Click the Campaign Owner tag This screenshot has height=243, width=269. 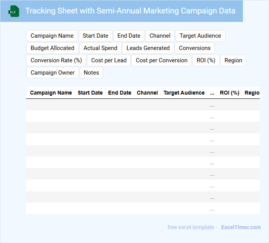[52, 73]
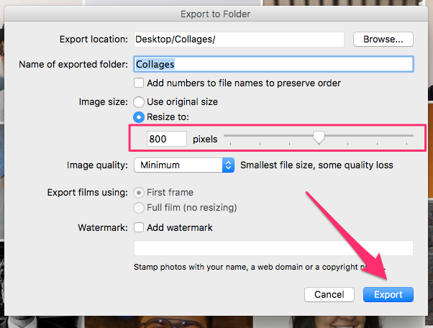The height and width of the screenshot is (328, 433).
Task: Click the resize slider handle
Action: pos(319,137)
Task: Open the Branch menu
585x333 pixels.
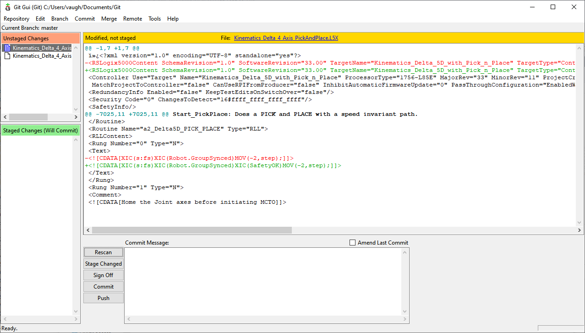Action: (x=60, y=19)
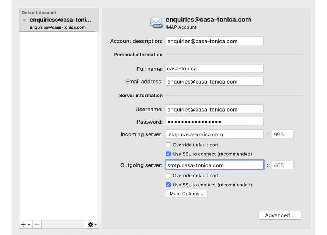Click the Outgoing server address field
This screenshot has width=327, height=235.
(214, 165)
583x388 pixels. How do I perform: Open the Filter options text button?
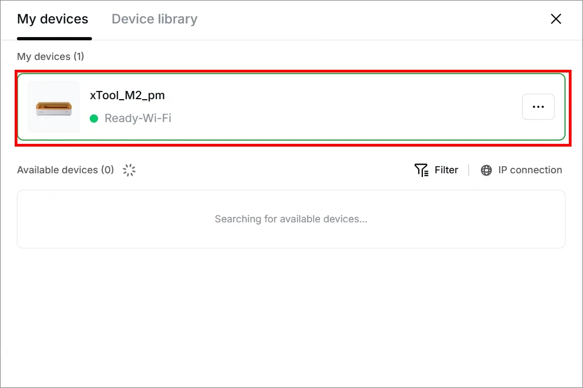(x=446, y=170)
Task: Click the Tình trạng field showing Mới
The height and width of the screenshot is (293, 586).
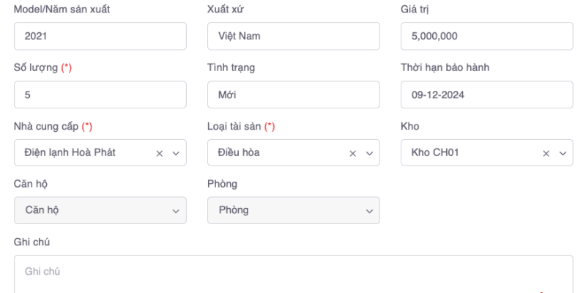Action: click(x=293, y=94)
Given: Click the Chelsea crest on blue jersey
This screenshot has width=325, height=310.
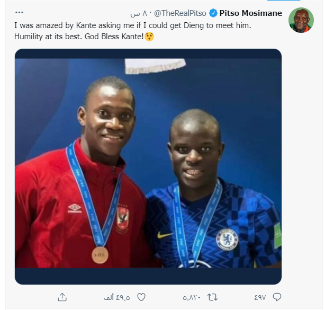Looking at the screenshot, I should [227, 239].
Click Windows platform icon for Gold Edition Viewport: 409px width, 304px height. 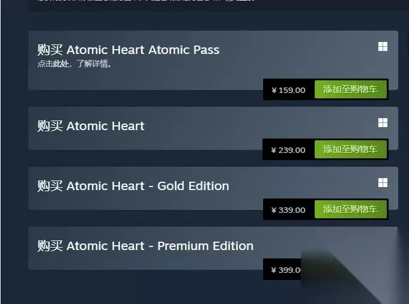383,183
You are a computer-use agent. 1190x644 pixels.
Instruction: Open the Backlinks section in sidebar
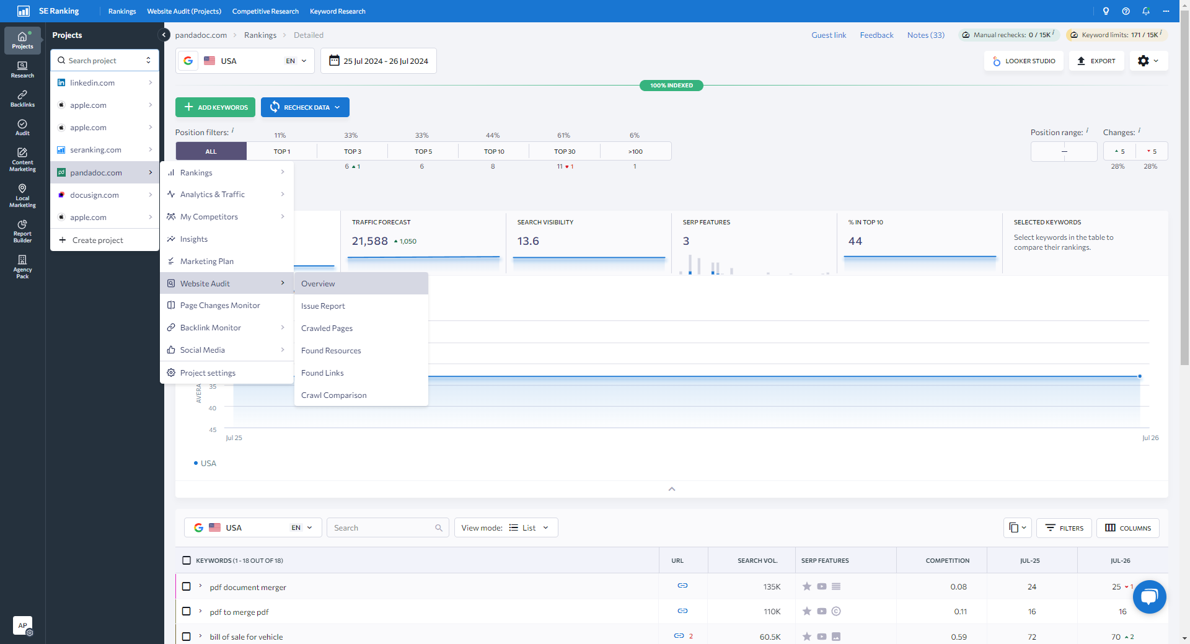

——

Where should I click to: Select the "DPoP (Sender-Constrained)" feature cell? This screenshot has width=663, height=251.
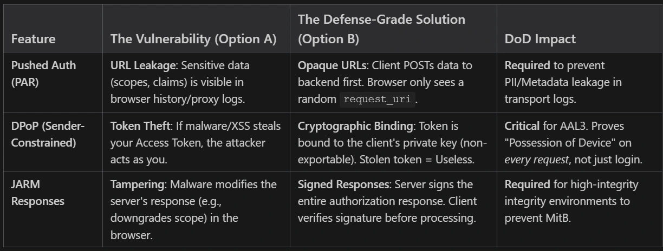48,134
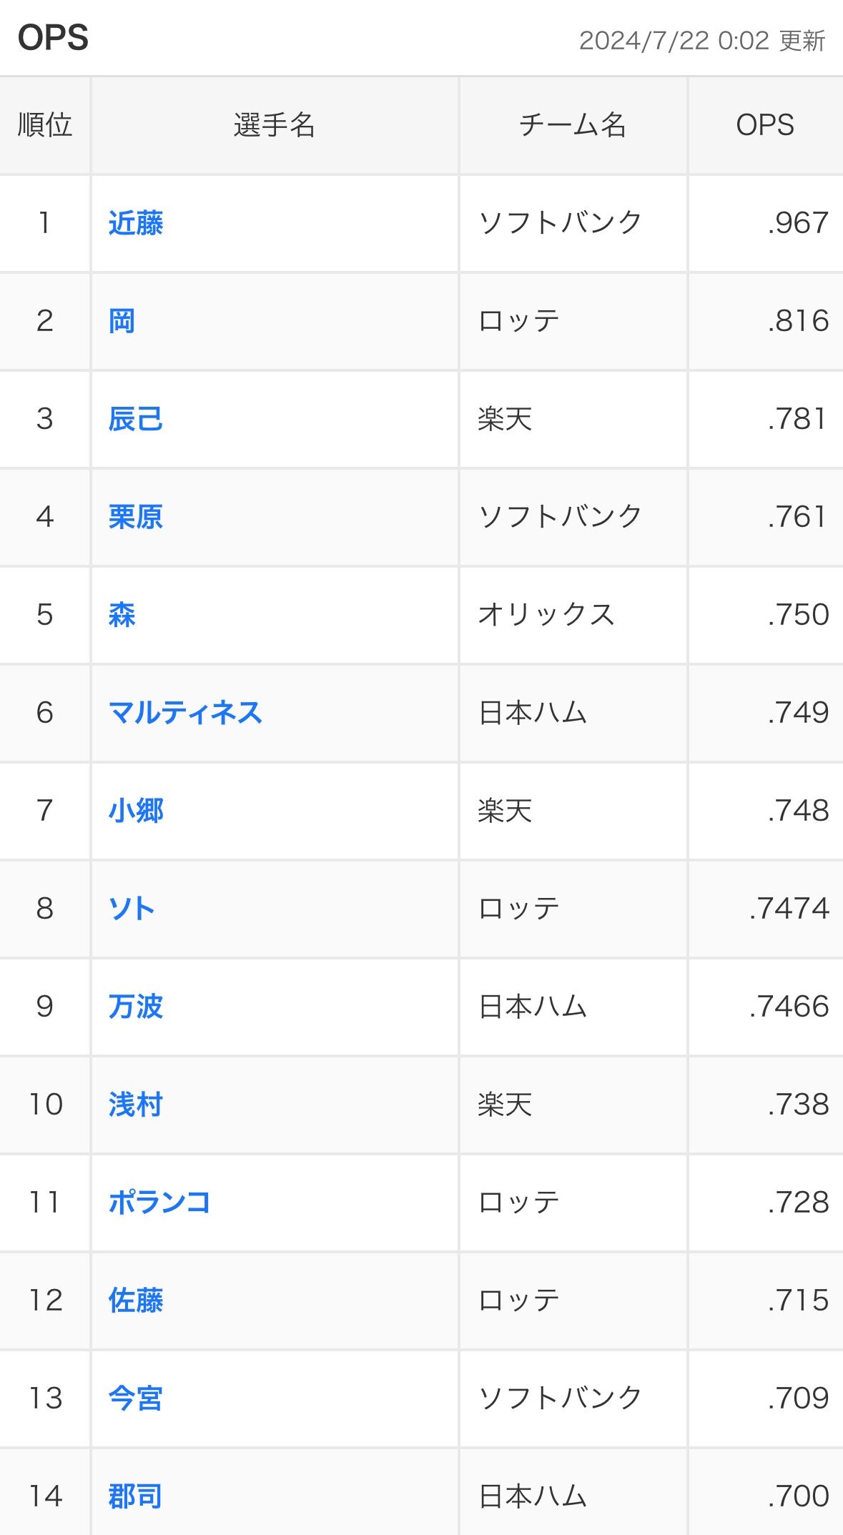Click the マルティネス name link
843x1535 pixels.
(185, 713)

——

> **Problem statement**: Above are the lines; repeat exactly the ones from the line containing "You are a computer-use" down to the line containing "Instruction: Open the", both inclusive.

> **Response to the exercise**:
You are a computer-use agent. 1190x644 pixels.
Instruction: Open the Backlinks section in sidebar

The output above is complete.